For the records below, give the number of lines that include the string "click". Nothing else belongs in the answer.

(Data items)
*** Begin section ***

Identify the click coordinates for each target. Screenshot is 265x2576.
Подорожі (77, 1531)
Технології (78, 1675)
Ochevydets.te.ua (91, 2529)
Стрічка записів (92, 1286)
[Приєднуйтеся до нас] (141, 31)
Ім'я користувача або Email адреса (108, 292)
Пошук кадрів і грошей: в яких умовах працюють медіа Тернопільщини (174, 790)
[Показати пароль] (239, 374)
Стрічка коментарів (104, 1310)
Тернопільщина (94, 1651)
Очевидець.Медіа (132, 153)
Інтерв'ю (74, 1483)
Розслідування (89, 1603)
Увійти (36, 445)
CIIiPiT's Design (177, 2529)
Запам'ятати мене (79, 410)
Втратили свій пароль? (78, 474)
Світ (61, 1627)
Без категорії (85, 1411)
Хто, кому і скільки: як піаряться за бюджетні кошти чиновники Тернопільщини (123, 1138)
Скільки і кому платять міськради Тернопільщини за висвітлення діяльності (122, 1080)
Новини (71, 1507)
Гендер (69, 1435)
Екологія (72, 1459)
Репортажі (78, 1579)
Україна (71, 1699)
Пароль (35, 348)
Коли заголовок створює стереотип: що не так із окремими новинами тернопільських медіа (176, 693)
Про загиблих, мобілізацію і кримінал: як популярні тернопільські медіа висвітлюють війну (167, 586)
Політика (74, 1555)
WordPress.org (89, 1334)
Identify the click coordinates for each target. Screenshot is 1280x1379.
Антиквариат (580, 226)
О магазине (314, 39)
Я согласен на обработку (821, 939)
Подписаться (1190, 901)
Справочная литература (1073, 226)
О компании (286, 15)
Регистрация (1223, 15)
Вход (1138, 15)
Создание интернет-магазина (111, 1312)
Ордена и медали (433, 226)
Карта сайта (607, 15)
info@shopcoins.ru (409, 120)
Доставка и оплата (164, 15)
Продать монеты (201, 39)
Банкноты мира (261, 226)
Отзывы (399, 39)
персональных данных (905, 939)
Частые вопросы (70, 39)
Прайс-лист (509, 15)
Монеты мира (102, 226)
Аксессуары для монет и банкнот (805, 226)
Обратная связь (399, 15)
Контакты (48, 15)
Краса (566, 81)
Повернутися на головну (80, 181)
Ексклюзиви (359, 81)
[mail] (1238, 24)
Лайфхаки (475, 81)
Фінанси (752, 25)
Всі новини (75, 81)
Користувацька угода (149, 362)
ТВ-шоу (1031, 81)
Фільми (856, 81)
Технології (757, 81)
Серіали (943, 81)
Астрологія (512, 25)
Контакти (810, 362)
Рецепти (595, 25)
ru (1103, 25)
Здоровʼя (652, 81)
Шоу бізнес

*** End section ***

■ **Response to this task**:
2